If faculty act unprofessionally and disrespectfully, then the university, and the faculty, need to be made accountable.
For schools that claim to be part of the liberal arts tradition, we need to make clear that when someone chooses to join us, they will be exposed to challenging subjects and ideas. This needs to be stressed when we are recruiting students and at orientations to the campus.
We should also make clear that in the classroom, students are not customers. When students choose to join us, they need to know they will almost certainly be made uncomfortable. They will be asked to examine almost any and every idea. Our task, as the old cliché suggests, is “to make the foreign familiar and the familiar foreign.”
Students will not be required to change what they think about any specific thing, but they will be required to change the way they think about thinking. They will be expected to base their arguments on reason and evidence, and they will be expected to subject the evidence they find to tests of veracity and review.
To be sure, colleges and universities must respect the students from the many cultures that join us. Just as importantly, everyone who joins us needs to respect higher education’s culture of open mindedness, critical thinking, and professional standards of scholarship. If you are not comfortable with or in this culture, choose a college of university that stands outside this tradition, either for ideological or religious reasons.
The challenge of the right cannot be addressed internally because it is being brought in the political arena and the court of public opinion. It will require that we publicly explain, proclaim, and defend our culture with our local communities, our states, and the nation. We must be clear and accessible, free of jargon and without contempt for those without a college degree.

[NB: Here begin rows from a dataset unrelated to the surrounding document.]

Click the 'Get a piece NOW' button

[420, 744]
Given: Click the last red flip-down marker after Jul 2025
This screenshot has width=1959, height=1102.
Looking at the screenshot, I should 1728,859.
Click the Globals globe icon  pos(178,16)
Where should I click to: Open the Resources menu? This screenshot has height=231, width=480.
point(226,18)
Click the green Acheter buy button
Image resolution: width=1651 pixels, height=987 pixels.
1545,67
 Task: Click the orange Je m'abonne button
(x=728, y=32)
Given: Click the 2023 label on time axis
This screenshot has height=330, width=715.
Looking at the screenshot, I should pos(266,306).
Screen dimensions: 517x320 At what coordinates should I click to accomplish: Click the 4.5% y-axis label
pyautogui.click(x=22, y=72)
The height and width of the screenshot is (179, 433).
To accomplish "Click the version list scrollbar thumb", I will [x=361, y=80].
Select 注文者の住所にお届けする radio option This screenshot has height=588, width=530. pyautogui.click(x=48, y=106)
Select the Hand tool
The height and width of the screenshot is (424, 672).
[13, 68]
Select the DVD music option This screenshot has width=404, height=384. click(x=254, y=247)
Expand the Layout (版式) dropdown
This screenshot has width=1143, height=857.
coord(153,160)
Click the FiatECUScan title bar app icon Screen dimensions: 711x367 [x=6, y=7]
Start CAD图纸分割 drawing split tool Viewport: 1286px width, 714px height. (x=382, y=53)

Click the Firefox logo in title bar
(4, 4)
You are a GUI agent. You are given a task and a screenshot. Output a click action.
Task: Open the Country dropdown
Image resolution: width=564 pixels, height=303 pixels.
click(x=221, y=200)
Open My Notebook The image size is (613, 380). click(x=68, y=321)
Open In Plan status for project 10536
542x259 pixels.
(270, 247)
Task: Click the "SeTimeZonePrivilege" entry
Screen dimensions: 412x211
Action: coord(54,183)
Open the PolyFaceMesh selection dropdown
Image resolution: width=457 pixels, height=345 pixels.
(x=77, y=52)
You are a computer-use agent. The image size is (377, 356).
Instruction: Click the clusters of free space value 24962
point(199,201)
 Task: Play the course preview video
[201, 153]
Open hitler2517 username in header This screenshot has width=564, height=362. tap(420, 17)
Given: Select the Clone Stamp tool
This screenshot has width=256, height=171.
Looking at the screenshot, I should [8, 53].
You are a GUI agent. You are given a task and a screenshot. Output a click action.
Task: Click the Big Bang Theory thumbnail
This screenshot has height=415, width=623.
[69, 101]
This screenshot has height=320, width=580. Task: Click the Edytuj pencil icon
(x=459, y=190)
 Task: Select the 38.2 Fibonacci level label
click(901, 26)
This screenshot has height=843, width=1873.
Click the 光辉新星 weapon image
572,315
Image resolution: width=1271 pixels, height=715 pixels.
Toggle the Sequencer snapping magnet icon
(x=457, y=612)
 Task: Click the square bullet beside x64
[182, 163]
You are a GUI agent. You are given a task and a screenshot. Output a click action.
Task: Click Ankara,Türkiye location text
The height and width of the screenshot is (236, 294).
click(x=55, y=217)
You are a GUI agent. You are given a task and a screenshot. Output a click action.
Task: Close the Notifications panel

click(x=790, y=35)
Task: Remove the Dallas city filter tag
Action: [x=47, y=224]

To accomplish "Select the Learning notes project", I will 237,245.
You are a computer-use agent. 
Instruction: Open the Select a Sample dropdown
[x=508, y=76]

We must organize and actively and engage with every form of media and at every level of government, for as long as it takes. In defense of higher education’s culture, we need to work as a team and include everyone who works in our sector, from those who serve students in lunchrooms to university presidents. This will require that we take a clear-eyed look at the ways contingent faculty face challenges that tenured faculty do not. Basic solidarity requires that every person involved in educating students, from support staff to faculty on contingent appointments, need to the same protections of academic freedom as set out by the American Association of University Professors.
We need to make clear that colleges and universities have contributed mightily to the development of cancer drugs, the microwave, the internet (sorry, Al Gore), and countless works of fine and popular art, and have enriched public policy debates across the board. And except for the labor movement, no institution has done more to produce the American middle class than colleges and universities.
We also need to stress our culture’s intellectual diversity. American universities, despite their reputation, have turned out generations of graduates into the conservative movement as well as the progressive and, perhaps not as much to our credit, plenty of apathetic graduates as well.
The culture wars are not going away. Because the culture wars are about the question of who will be fully American, and because education shapes the answer to that question, culture war threatens the entire education system. The stakes are high. If higher education loses out in the culture wars, so too will American democracy. Our only hope is to enter the fray with our own culture in mind, and to insist on respect. If we stay on the sideline, we will lose. If all of us who participate in higher education join the fight, we will win.